“Ow, that hurts!” he whined. His fingertips turned blue and he began to cry and mumble incoherently. The other occupants of the tiny room in the Mayo Memorial Building, an infant and a man covered head to toe by a sheet, did not blink.
Their power switches were turned off.
These “SimMen” — reactive manikins created for students to practice surgery, anesthesia, trauma and image-guidance skills, faced a new set of scalpels as surgery students began practicing in the SimPORTAL last week.
Different departments of the Medical School continuously rotate through the simulation lab, where they primarily “train for rare events they wouldn’t normally have exposure to,” said Dr.Burak Argun, the Center’s first international surgical simulation fellow .
Students work in teams. The dummies are run by SimPORTAL staff and teachers who regulate everything from blood pressure to if the dummy seizures.
“It’s like the Wizard of Oz with the man behind the screen,” Director of Operations for SimPORTAL Troy Reihsen said.
After the procedure, teachers debrief students and question procedural tactics. SimPORTAL’s Curriculum and Assessment Council integrated this active learning into the Medical School’s curriculum.
“For too long it’s been a faculty member standing at the bottom of a big auditorium talking … We can teach people a lot more effectively by engaging them,” said Jane Miller, Director of the Interpersonal Education Resource Center and a member of the Curriculum Council .
Students are not required to spend a certain number of hours in lab. “There’s no magic number. Instead of looking at numbers, we try to train people to proficiency,” Miller said.
Efficiency has increased, as medical students “can be trained on psychomotor skills to the capability of a third-year resident in six months,” Reihsen said.
In a profession where errors like a punctured lung can be grave, students can practice in the lab without fear, Argun said.
And once the students have mastered the basics, like how to tie a knot when stitching a wound, they can focus on ethical decisions like where to tie it, Reihsen said.
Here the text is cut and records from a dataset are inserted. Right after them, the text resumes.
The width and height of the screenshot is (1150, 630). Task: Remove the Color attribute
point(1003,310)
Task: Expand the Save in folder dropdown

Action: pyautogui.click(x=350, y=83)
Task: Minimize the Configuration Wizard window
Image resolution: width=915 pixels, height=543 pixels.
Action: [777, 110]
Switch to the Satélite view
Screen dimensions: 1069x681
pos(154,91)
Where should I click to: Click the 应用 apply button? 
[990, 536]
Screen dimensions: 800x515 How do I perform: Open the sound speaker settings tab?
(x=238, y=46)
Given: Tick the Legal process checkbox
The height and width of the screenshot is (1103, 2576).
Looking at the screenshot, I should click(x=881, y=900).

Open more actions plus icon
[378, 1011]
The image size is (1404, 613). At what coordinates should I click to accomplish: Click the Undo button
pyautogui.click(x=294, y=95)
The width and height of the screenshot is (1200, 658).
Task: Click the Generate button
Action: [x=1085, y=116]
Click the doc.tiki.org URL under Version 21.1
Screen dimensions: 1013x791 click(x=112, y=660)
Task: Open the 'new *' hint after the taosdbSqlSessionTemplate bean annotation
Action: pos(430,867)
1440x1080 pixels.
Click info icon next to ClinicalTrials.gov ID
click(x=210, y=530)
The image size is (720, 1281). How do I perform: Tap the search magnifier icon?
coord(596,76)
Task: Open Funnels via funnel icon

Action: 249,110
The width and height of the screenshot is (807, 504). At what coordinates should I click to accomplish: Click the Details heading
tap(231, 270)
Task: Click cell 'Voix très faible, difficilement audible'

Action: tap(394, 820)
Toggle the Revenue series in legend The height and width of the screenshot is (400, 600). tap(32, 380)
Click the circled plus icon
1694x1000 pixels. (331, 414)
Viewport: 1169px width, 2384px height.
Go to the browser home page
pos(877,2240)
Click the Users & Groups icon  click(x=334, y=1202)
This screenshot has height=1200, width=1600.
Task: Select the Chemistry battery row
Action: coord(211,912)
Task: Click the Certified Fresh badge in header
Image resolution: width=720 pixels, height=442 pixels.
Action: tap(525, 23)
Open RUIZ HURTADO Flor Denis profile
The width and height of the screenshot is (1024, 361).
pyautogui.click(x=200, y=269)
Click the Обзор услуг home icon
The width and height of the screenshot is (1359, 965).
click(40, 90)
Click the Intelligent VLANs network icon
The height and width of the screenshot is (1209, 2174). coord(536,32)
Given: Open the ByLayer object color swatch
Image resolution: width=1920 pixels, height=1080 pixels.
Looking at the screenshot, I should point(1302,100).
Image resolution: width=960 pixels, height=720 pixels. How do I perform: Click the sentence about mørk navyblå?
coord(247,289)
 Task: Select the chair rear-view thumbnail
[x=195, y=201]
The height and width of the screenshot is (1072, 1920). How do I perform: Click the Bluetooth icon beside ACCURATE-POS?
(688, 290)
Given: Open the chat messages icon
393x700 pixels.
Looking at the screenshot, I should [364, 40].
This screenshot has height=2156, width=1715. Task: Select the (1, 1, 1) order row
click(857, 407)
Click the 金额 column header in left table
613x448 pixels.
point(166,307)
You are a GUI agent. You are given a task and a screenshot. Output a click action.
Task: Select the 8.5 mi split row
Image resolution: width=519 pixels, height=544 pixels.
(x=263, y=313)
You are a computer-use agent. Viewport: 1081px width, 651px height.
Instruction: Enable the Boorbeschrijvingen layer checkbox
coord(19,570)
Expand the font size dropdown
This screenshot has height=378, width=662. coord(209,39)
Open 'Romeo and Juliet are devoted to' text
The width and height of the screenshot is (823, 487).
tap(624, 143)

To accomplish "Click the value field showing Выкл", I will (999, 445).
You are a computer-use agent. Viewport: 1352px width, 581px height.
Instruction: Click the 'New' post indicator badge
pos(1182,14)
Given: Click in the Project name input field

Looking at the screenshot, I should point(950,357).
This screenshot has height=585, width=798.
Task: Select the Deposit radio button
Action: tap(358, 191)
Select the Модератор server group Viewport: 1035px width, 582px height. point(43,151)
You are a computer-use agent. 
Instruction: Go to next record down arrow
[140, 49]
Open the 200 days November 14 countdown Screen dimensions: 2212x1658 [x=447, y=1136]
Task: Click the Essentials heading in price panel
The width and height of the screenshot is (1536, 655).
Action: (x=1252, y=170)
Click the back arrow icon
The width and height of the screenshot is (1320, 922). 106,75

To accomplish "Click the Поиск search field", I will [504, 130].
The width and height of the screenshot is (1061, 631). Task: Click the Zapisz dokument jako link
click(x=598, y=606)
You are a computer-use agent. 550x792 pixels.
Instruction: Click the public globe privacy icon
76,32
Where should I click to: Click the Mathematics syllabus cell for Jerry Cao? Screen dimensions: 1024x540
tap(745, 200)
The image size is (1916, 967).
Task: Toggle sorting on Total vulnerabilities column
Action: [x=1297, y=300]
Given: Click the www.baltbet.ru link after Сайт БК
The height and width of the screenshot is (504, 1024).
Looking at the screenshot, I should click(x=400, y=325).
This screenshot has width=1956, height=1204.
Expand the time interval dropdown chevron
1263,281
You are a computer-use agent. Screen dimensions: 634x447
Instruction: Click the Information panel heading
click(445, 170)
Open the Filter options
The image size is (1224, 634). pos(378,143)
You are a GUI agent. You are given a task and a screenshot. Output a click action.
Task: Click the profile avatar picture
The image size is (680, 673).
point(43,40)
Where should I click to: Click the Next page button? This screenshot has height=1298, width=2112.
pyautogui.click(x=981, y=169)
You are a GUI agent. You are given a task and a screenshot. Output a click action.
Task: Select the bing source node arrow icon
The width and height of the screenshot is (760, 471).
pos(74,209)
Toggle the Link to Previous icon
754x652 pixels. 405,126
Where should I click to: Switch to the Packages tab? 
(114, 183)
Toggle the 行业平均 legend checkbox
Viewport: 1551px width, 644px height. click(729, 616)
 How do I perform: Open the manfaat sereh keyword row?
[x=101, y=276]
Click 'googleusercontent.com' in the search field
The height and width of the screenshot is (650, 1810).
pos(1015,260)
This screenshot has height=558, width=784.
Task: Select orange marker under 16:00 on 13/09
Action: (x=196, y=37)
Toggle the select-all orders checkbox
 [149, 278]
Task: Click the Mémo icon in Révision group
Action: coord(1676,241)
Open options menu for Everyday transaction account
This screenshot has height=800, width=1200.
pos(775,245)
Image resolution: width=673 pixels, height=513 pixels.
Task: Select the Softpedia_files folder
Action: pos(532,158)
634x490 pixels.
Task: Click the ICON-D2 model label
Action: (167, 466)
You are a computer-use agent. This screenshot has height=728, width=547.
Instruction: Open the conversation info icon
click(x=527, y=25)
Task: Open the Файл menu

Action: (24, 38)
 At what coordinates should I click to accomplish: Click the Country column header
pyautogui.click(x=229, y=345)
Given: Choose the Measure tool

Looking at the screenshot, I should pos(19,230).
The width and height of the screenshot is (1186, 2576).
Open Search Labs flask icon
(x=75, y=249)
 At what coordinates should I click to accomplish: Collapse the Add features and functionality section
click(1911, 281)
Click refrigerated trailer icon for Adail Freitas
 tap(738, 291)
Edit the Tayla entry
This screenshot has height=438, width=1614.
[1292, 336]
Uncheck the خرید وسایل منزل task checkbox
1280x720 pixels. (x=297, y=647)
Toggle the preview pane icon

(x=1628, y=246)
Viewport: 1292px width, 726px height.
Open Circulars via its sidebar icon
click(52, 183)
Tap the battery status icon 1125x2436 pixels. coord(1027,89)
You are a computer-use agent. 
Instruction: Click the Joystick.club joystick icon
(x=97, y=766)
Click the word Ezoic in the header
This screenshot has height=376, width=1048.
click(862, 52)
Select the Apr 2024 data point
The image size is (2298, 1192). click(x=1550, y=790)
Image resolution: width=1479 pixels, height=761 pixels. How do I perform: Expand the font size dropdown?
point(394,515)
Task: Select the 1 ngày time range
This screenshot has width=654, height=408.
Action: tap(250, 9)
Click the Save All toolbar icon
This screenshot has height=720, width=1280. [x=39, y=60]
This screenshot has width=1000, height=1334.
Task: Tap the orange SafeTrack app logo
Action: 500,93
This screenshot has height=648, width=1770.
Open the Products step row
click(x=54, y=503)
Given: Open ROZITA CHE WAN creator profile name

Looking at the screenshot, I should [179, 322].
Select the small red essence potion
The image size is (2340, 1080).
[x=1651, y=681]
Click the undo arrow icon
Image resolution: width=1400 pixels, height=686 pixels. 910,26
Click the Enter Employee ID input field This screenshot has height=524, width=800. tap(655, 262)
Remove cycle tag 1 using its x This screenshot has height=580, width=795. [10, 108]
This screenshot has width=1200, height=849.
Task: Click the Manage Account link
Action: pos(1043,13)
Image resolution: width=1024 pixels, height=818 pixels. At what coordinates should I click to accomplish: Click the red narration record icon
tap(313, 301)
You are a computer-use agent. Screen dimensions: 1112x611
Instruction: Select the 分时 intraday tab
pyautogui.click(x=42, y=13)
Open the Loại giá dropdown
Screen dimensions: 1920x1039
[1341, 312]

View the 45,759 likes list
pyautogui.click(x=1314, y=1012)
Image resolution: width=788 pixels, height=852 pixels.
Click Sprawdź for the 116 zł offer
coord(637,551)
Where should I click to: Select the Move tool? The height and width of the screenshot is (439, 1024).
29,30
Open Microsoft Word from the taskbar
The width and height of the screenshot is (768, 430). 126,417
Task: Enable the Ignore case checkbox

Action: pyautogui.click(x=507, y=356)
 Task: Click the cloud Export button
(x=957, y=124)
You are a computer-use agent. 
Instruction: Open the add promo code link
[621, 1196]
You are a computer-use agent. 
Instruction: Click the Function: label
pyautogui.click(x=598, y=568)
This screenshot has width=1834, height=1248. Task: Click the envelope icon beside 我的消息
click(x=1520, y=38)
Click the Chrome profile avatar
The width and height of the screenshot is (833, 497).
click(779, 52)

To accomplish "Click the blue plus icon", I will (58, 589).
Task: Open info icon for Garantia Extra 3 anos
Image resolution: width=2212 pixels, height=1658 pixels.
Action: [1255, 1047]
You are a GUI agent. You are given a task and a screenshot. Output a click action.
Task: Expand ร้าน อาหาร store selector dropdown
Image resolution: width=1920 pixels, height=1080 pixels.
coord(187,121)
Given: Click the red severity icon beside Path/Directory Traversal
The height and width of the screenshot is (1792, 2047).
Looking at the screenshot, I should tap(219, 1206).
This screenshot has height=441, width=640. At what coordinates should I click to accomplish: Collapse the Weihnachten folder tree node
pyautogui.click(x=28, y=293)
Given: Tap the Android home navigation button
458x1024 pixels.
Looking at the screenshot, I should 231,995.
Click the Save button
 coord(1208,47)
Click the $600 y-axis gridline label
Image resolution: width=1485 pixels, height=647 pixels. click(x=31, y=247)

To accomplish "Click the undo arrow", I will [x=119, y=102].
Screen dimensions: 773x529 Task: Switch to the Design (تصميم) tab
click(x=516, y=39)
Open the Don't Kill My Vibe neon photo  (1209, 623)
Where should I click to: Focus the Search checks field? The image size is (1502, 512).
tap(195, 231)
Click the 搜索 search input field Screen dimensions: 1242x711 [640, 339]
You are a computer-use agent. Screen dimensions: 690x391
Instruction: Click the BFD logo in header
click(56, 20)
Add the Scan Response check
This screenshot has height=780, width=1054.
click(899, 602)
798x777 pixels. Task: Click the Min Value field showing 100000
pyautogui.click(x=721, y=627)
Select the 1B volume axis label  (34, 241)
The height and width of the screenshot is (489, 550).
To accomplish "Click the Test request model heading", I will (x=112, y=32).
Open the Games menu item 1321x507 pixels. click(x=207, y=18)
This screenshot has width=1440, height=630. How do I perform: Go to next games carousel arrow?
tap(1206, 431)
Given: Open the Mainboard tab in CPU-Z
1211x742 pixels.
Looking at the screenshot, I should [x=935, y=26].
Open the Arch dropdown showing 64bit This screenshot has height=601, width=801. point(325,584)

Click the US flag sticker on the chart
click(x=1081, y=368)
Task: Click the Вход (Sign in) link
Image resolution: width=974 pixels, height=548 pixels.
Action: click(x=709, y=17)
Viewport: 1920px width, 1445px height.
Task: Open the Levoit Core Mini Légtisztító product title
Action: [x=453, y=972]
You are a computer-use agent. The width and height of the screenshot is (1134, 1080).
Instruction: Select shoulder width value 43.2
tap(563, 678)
Each lab experience is tailored to the residents’ experience level, just as medical procedures are tailored to the patient.
Personalizing procedures is another focus of SimPORTAL and the associated Center for Research in Education and Simulation Technologies.
“The human body acts different in different situations, it’s not like a Boeing Airplane where we built it, so we know how it works,” said Argun.
Research into a new portable simulation might help doctors prepare for variation between patients. Using a CT Scan, doctors could create a patient-specific 3-D model of the body to manipulate and study before a procedure, SimPORTAL Director Robert Sweet said.
At CREST, staff from the Academic Health Center develops new training technology and conducts research on the effectiveness of simulations in nursing, dentistry, medicine and public health, Miller said.
Sweet, who is also the director of CREST, said future research should look into a human factors lab. The lab would create an optimal working environment for medical residents by studying how internal and external factors like “did you drink coffee” or “are you cold?” affect their performance.
Last Thursday SimPORTAL staff applied for a grant from the Recovery Act Limited Competition: Extramural Research Facilities Improvement Program that would fund an Institute for Simulation Sciences, which would house both CREST and SimPORTAL. Sweet said the institute could be in place this winter if they receive the grant.